Trayectos

¿Dónde están los hombres?

Sí, dónde están los seres humanos cabales, honestos, inteligentes, bondadosos, esos con visión de futuro, hombres y mujeres íntegros, propositivo y fieles a sus convicciones, vivimos una época de crisis de valores humanos donde el pobre roba para comer y el rico roba para tener más.

Políticos y servidores públicos en medio de un circo que da vergüenza ante una sociedad dolida y ensangrentada.

Tiempos de dolor e incertidumbre, donde cada día nos sentimos más solos y huérfanos. Duele el presente incierto y el futuro obscuro. Por más que quiero no encuentro las mentes preclaras y de luz, por el contrario, veo hombres y mujeres con una codicia desmedida por el poder, una generación que pisa indiscriminadamente al de abajo por el siempre hecho de joder.

Lejos quedó aquella sociedad solidaria o quizá nunca ha existido, pues de otra manera estaríamos mejor como país.

Escribo estas líneas llena de dolor y tristeza, leo los encabezados de los principales diarios y descubro desesperanza y rabia, muertos y violencia por doquier; una economía endeble y el flagelo de la pobreza. No exagero al pensar que la tragedia y el miedo nos acecha en el diario acontecer.

Vislumbro un final de año con incertidumbre en lo económico, así como un 2018 como una guerra inminente de varios flancos, donde el poder por el poder es la meta, y el pueblo, usted y nosotros, desarmados y rascando el bolsillo para llegar a fin de mes.

¿Dónde están los hombres y las instituciones sólidas que nos aseguren un presente terso o un futuro asegurado? ¿A quién realmente le importamos, a quién verdaderamente les interesan nuestros niños y jóvenes?

Discursos, retórica, mentira, banalidad y una ambición desmedida por todos lados. Estamos al punto del quiebre, de una ruptura social que tendrá graves consecuencias. ¿Parece catastrófico? Pues lo es, y no es solo mi sentir, es de millones de mexicanos.

Por primera vez no veo la luz al final del túnel, pero bueno esto sigue, pero no mejoramos en nada nuestra calidad de vida, al contrario está más mermada que nunca.

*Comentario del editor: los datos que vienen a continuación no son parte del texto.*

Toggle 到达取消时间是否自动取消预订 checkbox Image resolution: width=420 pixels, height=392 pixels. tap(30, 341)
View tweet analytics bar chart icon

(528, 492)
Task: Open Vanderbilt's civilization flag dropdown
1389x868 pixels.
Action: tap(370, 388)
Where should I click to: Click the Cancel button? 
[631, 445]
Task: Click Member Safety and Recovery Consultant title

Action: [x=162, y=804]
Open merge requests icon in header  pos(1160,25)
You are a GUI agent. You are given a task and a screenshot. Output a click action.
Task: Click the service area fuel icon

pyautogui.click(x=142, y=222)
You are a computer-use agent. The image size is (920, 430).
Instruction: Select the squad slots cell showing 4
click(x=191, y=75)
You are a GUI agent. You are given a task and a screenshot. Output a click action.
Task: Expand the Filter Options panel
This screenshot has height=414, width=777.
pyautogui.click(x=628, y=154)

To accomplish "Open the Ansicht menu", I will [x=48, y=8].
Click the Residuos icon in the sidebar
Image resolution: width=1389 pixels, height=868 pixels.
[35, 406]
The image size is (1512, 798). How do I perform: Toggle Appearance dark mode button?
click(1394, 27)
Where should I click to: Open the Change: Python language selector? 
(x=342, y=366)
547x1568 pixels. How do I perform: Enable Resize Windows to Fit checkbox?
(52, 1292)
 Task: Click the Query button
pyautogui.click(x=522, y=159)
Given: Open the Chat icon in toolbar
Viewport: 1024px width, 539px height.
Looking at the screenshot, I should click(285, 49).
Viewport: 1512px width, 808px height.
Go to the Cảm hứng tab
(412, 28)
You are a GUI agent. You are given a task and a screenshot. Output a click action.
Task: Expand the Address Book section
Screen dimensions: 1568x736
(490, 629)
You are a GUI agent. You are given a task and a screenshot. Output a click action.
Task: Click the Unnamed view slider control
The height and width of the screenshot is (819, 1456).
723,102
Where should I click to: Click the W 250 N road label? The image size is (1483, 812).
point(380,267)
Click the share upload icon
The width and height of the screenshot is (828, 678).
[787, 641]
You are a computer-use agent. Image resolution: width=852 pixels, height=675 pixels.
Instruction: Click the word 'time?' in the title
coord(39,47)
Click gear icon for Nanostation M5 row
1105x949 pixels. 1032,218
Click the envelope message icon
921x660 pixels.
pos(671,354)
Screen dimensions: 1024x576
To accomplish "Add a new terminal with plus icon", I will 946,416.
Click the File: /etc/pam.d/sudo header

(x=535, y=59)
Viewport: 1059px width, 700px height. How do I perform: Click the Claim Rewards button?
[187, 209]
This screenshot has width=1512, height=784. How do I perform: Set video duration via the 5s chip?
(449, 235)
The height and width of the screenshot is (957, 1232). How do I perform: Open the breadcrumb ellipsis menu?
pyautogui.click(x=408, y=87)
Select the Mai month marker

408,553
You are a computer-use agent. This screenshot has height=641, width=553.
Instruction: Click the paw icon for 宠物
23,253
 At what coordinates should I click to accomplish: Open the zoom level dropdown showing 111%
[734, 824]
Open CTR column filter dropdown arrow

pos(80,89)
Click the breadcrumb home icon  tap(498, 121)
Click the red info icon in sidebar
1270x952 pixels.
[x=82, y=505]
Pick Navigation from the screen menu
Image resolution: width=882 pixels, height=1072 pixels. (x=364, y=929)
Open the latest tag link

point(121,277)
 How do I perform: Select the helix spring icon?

Me cuesta trabajo seguir adelante pero lo hago, y lo hago con la convicción de que muchos otros lo hacen, definitivamente creo que somos más los buenos.

¿Dónde están los hombres? Sé que en algún lado están, los he conocido, los conozco y me gustaría que se levantaran y que alcen su voz y que hagan posible que valga la pena seguir. Hemos constatado en otras épocas que los mexicanos nos podemos levantar y para ello se necesita volver a creer en nosotros: la población; no dejar en manos de pocos nuestro hoy, nuestro mañana.